WHAT YOU WILL DO
a. Reproduce the passage of the BCS column between "As long as ratings, measurable" and "and other sponsorship.", inclusive.
b. Go on with the BCS column from where it stops.

I agree PDH !
Saw this tonight and found it interesting......
http://ncaafootball.fanhouse.com/2011/01/05/dont-like-the-bcs-vote-with-a-remote/?icid=maing|main5|dl4|sec1_lnk5|35064
Don't Like the BCS? Vote With a RemoteBy David Steele
Writer/Columnist
t's not as if I hadn't seen "The Manchurian Candidate'' -- the original version, from 1962, with Frank Sinatra and an evil, pre-Murder She Wrote Angela Lansbury -- a few hundred times before. But it was on HBO again early Tuesday evening. And it was a whole lot better an option than the Sugar Bowl pregame show.
Once the movie went off, the search was on again, for my favorite holiday-season show, "Anything But a Bowl Game.'' Especially a BCS bowl game.
I can no longer justify feeding the monster, and then complaining when he tears the roof off my house and tries to eat me. Even though that's exactly what America does when it rails against the injustice of the college football system exemplified by the BCS, then can't tear itself away from the broadcasts.
So ... "Gladiator'' on TNT? Seen that almost as often as "Manchurian.''
"American Gangster'' on BET? Not the kind of movie to bother watching on basic cable. "The Hangover'' is on Cinemax -- but live sports is better. Spurs-Knicks on this channel, Capitals-Lightning on that one.
As long as it's not the Sugar Bowl.
Recent unscientific polls indicate that sentiment against the bowl system, the BCS and the way college football conducts itself this time of year, runs about a megabazillion-to-1. There is no end of complaints and tirades directed at the system in the papers, on websites, on TV and talk radio, on social media and chat rooms and message boards and buses and subways and barber shops and malls -- basically any place sports fans congregate.
Suggestions on how to tweak, alter, destroy or replace the system span the spectrum, all the way up to Congressional intervention. (Higher if you include then-President-elect Obama's public preference for a playoff.)
Yet the idea that gets the least mileage, it seems, is this: stop watching the games. And it's the only idea that can work. It's the only weapon the public has in its arsenal. Yet, as usual, it's the one that it never has used wisely, and there are no signs that it ever will.
Here's another chance, one that comes every year at this time. Time is winding down to throw that punch, with only one BCS game left after Tuesday, but ... don't watch the games.
As long as ratings, measurable interest and intangible buzz all remain high, the powers-that-be in college football will always be able to quantify their reasons for sticking with the system. There will never be a concern that there won't be a bidder the next time the TV contract comes up. There will never be a shortage of corporate backers for the naming rights, commercials and other sponsorship.
And there will never be a time when the BCS, the NCAA or the bowl poobahs can't say, "People still eat this stuff up. Why should we care how much hot air they blow about how they hate this? These here numbers tell us they'll full of it.''
If, however, you stay locked in on the annual Twilight Zone marathon, as I did this New Year's Day (including the one with the kid who terrorized his family and town and turned the belligerent party guest into a jack-in-the-box), the poobahs' BCS-or-bust argument gets a lot weaker.

DATASET RECORDS
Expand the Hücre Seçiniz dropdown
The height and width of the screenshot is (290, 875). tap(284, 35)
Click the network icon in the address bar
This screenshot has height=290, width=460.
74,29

ANSWERS TO THE TASKS
a.
As long as ratings, measurable interest and intangible buzz all remain high, the powers-that-be in college football will always be able to quantify their reasons for sticking with the system. There will never be a concern that there won't be a bidder the next time the TV contract comes up. There will never be a shortage of corporate backers for the naming rights, commercials and other sponsorship.

b.
OK, so you individually have taken the boycott oath, as I have. You've only wavered a few times, as I have (yes, I saw that insane Tyrod Taylor TD pass in the Orange Bowl, and I'm not sorry I did). Understandable, because it's an addiction, and it's hard to kick right away, even for a long time. This is a habit. Particularly a New Year's habit. The games themselves are still what you love, and they're hard to turn away from, even when the score gets to 52-14 or so.
You know your own heart. But the sport-as-business doesn't see your heart. It sees this:
• Eight of the top 10 rated shows on cable last week, through Sunday, and 13 of the top 25, were either bowl games or bowl-related programming, according to Nielsen. Two of the games were BCS games. Three of them involved .500 teams.
• In that same time span, when it carried 18 bowl games (one other was aired on family-member ABC, another on CBS), ESPN was No. 1 in cable prime-time average audience, average audience for adults 18-49 and total per-day average. In that latter category, it beat out perennial champ Nickelodeon, kicking the network of SpongeBob right in its Squarepants.
• Saturday's Rose Bowl was the most-watched college football game ever carried by ESPN, and Monday's Orange Bowl was the third-most watched.
• More than 182,000 people watched parts of games online on ESPN's site last week.
• The Fiesta Bowl, in which Connecticut got thrashed by Oklahoma, had a higher rating in Hartford, Conn., on Saturday night than did the school's women's basketball team's 89th straight win back on Dec. 21. More indicative: that same record-breaking game, carried by the same family of networks, had half the national rating of the Beef O'Brady's Bowl at the same time.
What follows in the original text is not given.